**Items listed in a dataset:**
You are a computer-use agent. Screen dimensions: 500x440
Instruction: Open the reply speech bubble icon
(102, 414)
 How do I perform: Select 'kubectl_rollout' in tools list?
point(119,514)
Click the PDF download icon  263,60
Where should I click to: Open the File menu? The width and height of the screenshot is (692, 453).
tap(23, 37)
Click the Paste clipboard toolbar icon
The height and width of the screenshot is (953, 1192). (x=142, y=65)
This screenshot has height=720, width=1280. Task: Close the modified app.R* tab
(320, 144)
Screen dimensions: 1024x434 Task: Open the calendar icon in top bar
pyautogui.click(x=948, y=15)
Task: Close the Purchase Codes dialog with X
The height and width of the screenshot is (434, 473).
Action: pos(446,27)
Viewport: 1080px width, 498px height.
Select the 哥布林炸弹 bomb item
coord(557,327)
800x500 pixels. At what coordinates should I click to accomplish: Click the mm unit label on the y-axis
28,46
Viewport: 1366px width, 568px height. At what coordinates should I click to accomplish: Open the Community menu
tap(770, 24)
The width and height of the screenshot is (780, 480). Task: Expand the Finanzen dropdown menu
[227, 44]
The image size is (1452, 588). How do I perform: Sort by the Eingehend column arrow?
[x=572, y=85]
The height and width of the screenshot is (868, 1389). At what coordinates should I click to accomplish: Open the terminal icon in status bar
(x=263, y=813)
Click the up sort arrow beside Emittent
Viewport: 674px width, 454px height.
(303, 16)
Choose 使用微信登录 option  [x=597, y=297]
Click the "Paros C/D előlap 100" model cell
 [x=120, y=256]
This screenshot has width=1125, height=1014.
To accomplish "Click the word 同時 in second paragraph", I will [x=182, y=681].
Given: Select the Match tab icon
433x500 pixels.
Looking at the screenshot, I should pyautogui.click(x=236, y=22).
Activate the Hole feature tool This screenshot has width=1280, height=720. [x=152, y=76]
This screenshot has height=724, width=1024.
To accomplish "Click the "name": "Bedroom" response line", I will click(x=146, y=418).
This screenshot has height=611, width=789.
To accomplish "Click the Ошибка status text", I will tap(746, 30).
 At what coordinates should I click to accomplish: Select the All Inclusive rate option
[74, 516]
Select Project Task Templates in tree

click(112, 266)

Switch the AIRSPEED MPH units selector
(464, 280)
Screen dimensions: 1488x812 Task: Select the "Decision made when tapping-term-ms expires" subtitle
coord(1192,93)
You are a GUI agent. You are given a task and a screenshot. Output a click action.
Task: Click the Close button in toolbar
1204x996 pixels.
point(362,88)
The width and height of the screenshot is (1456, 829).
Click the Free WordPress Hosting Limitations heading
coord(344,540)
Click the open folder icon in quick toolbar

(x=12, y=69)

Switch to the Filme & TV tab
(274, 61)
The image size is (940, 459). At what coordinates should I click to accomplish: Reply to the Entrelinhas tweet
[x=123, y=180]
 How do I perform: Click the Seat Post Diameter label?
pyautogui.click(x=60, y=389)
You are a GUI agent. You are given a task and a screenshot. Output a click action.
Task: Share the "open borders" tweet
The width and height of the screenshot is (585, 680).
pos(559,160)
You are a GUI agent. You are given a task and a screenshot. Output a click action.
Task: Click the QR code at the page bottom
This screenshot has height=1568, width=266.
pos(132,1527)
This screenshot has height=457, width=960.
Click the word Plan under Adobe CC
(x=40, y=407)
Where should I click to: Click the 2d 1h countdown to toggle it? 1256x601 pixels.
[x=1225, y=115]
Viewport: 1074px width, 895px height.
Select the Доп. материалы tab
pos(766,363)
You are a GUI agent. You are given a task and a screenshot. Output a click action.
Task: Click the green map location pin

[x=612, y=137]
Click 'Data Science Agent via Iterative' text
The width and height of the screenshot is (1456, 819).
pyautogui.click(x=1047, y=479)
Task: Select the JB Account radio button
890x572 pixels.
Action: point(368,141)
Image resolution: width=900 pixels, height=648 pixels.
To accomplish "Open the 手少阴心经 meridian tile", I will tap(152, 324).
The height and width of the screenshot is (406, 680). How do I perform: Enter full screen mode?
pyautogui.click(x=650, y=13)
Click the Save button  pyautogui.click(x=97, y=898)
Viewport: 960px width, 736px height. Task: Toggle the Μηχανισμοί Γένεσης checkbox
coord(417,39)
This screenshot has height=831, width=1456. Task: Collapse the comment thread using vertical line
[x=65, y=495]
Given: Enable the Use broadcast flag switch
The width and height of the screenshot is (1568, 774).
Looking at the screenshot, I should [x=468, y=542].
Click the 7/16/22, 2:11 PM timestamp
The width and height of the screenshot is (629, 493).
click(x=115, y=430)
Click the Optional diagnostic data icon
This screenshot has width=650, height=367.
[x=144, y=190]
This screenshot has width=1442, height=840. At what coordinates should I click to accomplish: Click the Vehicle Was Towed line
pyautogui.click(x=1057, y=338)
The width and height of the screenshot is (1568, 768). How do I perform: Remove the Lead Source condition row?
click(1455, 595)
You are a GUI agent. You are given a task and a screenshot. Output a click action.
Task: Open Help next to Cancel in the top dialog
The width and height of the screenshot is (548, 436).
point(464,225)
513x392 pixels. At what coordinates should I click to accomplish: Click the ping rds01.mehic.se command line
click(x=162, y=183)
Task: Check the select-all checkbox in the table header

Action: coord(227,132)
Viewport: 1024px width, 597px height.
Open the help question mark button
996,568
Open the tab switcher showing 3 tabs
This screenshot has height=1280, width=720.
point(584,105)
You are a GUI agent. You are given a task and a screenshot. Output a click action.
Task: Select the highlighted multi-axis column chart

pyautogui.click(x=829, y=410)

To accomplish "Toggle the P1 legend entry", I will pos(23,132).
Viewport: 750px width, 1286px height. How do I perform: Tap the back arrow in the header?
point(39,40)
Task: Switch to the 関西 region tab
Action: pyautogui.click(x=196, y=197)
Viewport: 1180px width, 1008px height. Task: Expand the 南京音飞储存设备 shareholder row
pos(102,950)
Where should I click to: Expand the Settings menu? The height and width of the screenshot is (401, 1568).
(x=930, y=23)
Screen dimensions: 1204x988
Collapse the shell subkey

**What the task asks:** Would you please reproduce the entries above word for word?

**Answer to this task:**
You are a computer-use agent. Screen dimensions: 500x440
Instruction: Open the reply speech bubble icon
(102, 414)
 How do I perform: Select 'kubectl_rollout' in tools list?
point(119,514)
Click the PDF download icon  263,60
Where should I click to: Open the File menu? The width and height of the screenshot is (692, 453).
tap(23, 37)
Click the Paste clipboard toolbar icon
The height and width of the screenshot is (953, 1192). (x=142, y=65)
This screenshot has height=720, width=1280. Task: Close the modified app.R* tab
(320, 144)
Screen dimensions: 1024x434 Task: Open the calendar icon in top bar
pyautogui.click(x=948, y=15)
Task: Close the Purchase Codes dialog with X
The height and width of the screenshot is (434, 473).
Action: pos(446,27)
Viewport: 1080px width, 498px height.
Select the 哥布林炸弹 bomb item
coord(557,327)
800x500 pixels. At what coordinates should I click to accomplish: Click the mm unit label on the y-axis
28,46
Viewport: 1366px width, 568px height. At what coordinates should I click to accomplish: Open the Community menu
tap(770, 24)
The width and height of the screenshot is (780, 480). Task: Expand the Finanzen dropdown menu
[227, 44]
The image size is (1452, 588). How do I perform: Sort by the Eingehend column arrow?
[x=572, y=85]
The height and width of the screenshot is (868, 1389). At what coordinates should I click to accomplish: Open the terminal icon in status bar
(x=263, y=813)
Click the up sort arrow beside Emittent
Viewport: 674px width, 454px height.
(303, 16)
Choose 使用微信登录 option  [x=597, y=297]
Click the "Paros C/D előlap 100" model cell
 [x=120, y=256]
This screenshot has width=1125, height=1014.
To accomplish "Click the word 同時 in second paragraph", I will [x=182, y=681].
Given: Select the Match tab icon
433x500 pixels.
Looking at the screenshot, I should pyautogui.click(x=236, y=22).
Activate the Hole feature tool This screenshot has width=1280, height=720. [x=152, y=76]
This screenshot has height=724, width=1024.
To accomplish "Click the "name": "Bedroom" response line", I will click(x=146, y=418).
This screenshot has height=611, width=789.
To accomplish "Click the Ошибка status text", I will tap(746, 30).
 At what coordinates should I click to accomplish: Select the All Inclusive rate option
[74, 516]
Select Project Task Templates in tree

click(112, 266)

Switch the AIRSPEED MPH units selector
(464, 280)
Screen dimensions: 1488x812 Task: Select the "Decision made when tapping-term-ms expires" subtitle
coord(1192,93)
You are a GUI agent. You are given a task and a screenshot. Output a click action.
Task: Click the Close button in toolbar
1204x996 pixels.
point(362,88)
The width and height of the screenshot is (1456, 829).
Click the Free WordPress Hosting Limitations heading
coord(344,540)
Click the open folder icon in quick toolbar

(x=12, y=69)

Switch to the Filme & TV tab
(274, 61)
The image size is (940, 459). At what coordinates should I click to accomplish: Reply to the Entrelinhas tweet
[x=123, y=180]
 How do I perform: Click the Seat Post Diameter label?
pyautogui.click(x=60, y=389)
You are a GUI agent. You are given a task and a screenshot. Output a click action.
Task: Share the "open borders" tweet
The width and height of the screenshot is (585, 680).
pos(559,160)
You are a GUI agent. You are given a task and a screenshot. Output a click action.
Task: Click the QR code at the page bottom
This screenshot has height=1568, width=266.
pos(132,1527)
This screenshot has height=457, width=960.
Click the word Plan under Adobe CC
(x=40, y=407)
Where should I click to: Click the 2d 1h countdown to toggle it? 1256x601 pixels.
[x=1225, y=115]
Viewport: 1074px width, 895px height.
Select the Доп. материалы tab
pos(766,363)
You are a GUI agent. You are given a task and a screenshot. Output a click action.
Task: Click the green map location pin

[x=612, y=137]
Click 'Data Science Agent via Iterative' text
The width and height of the screenshot is (1456, 819).
pyautogui.click(x=1047, y=479)
Task: Select the JB Account radio button
890x572 pixels.
Action: point(368,141)
Image resolution: width=900 pixels, height=648 pixels.
To accomplish "Open the 手少阴心经 meridian tile", I will tap(152, 324).
The height and width of the screenshot is (406, 680). How do I perform: Enter full screen mode?
pyautogui.click(x=650, y=13)
Click the Save button  pyautogui.click(x=97, y=898)
Viewport: 960px width, 736px height. Task: Toggle the Μηχανισμοί Γένεσης checkbox
coord(417,39)
This screenshot has height=831, width=1456. Task: Collapse the comment thread using vertical line
[x=65, y=495]
Given: Enable the Use broadcast flag switch
The width and height of the screenshot is (1568, 774).
Looking at the screenshot, I should [x=468, y=542].
Click the 7/16/22, 2:11 PM timestamp
The width and height of the screenshot is (629, 493).
click(x=115, y=430)
Click the Optional diagnostic data icon
This screenshot has width=650, height=367.
[x=144, y=190]
This screenshot has width=1442, height=840. At what coordinates should I click to accomplish: Click the Vehicle Was Towed line
pyautogui.click(x=1057, y=338)
The width and height of the screenshot is (1568, 768). How do I perform: Remove the Lead Source condition row?
click(1455, 595)
You are a GUI agent. You are given a task and a screenshot. Output a click action.
Task: Open Help next to Cancel in the top dialog
The width and height of the screenshot is (548, 436).
point(464,225)
513x392 pixels. At what coordinates should I click to accomplish: Click the ping rds01.mehic.se command line
click(x=162, y=183)
Task: Check the select-all checkbox in the table header

Action: coord(227,132)
Viewport: 1024px width, 597px height.
Open the help question mark button
996,568
Open the tab switcher showing 3 tabs
This screenshot has height=1280, width=720.
point(584,105)
You are a GUI agent. You are given a task and a screenshot. Output a click action.
Task: Select the highlighted multi-axis column chart

pyautogui.click(x=829, y=410)

To accomplish "Toggle the P1 legend entry", I will pos(23,132).
Viewport: 750px width, 1286px height. How do I perform: Tap the back arrow in the header?
point(39,40)
Task: Switch to the 関西 region tab
Action: pyautogui.click(x=196, y=197)
Viewport: 1180px width, 1008px height. Task: Expand the 南京音飞储存设备 shareholder row
pos(102,950)
Where should I click to: Expand the Settings menu? The height and width of the screenshot is (401, 1568).
(x=930, y=23)
Screen dimensions: 1204x988
Collapse the shell subkey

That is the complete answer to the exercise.